Des jeunes pousses plus développées
La seule ombre au tableau est la sensibilité au bouchage des micro-asperseurs en l’absence de filtration : «Il faut veiller à la bonne filtration de l’eau. Au mois d’août, lorsque nous avons de forts orages, notre eau est chargée en terre. Nos filtres se colmatent. Nous sommes obligés de les enlever durant cette période. Il n’est alors pas rare de voir des buses d’aspersions se boucher. Il faut donc prévoir une surveillance régulière de la parcelle durant l’irrigation. Mais de par sa conception, la buse se débouche relativement bien.»

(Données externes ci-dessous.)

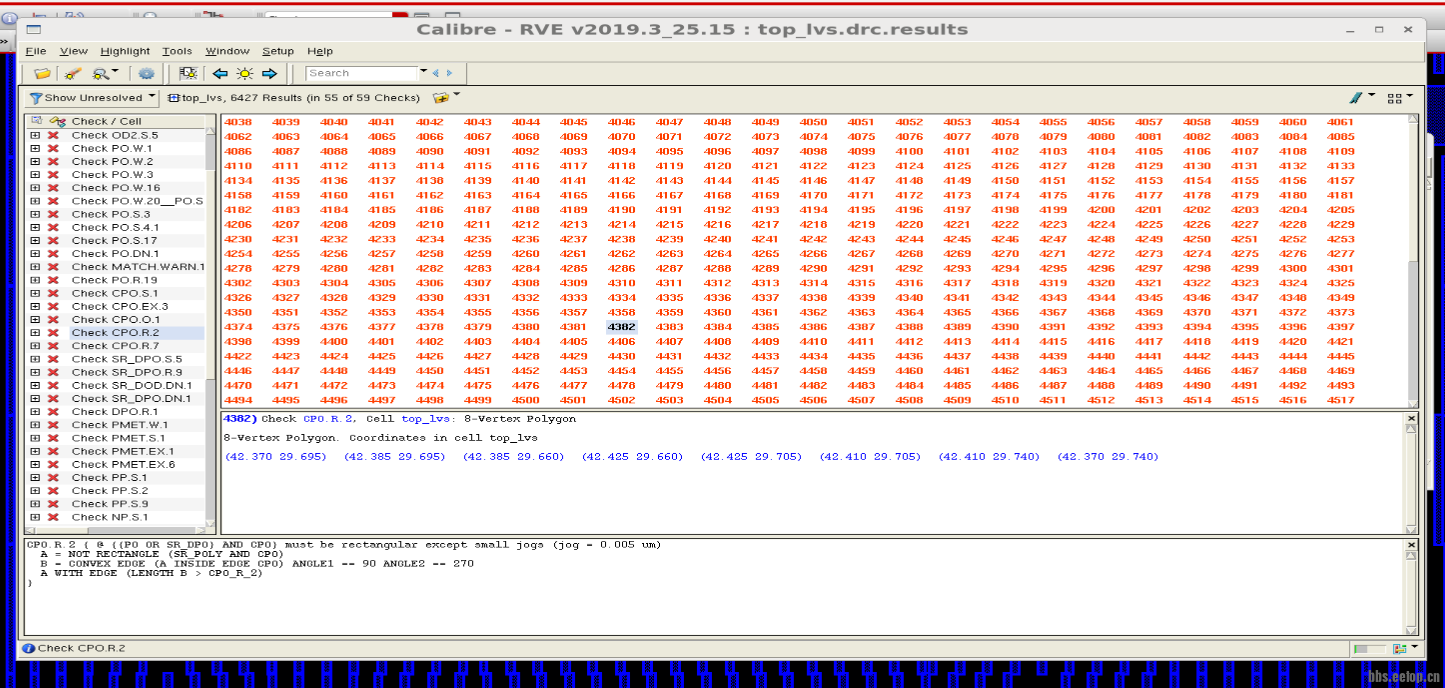
Task: Go to next result with right arrow
Action: (x=269, y=73)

Pour conclure, l’exploitant se déclare satisfait de son choix : «Au moment de la récolte, nous constatons une réelle différence entre nos deux systèmes d’irrigation. Avec la micro-aspersion, le jeune pousse est beaucoup plus régulière en termes de hauteur. Nous ne contatons aucune différence entre chaque planche. Les jeunes poousses sont également beaucoup plus développées. Cette somparaison nous conforte dans notre décision d’équiper à terme la totalité de la surface exploitée avec ce système.»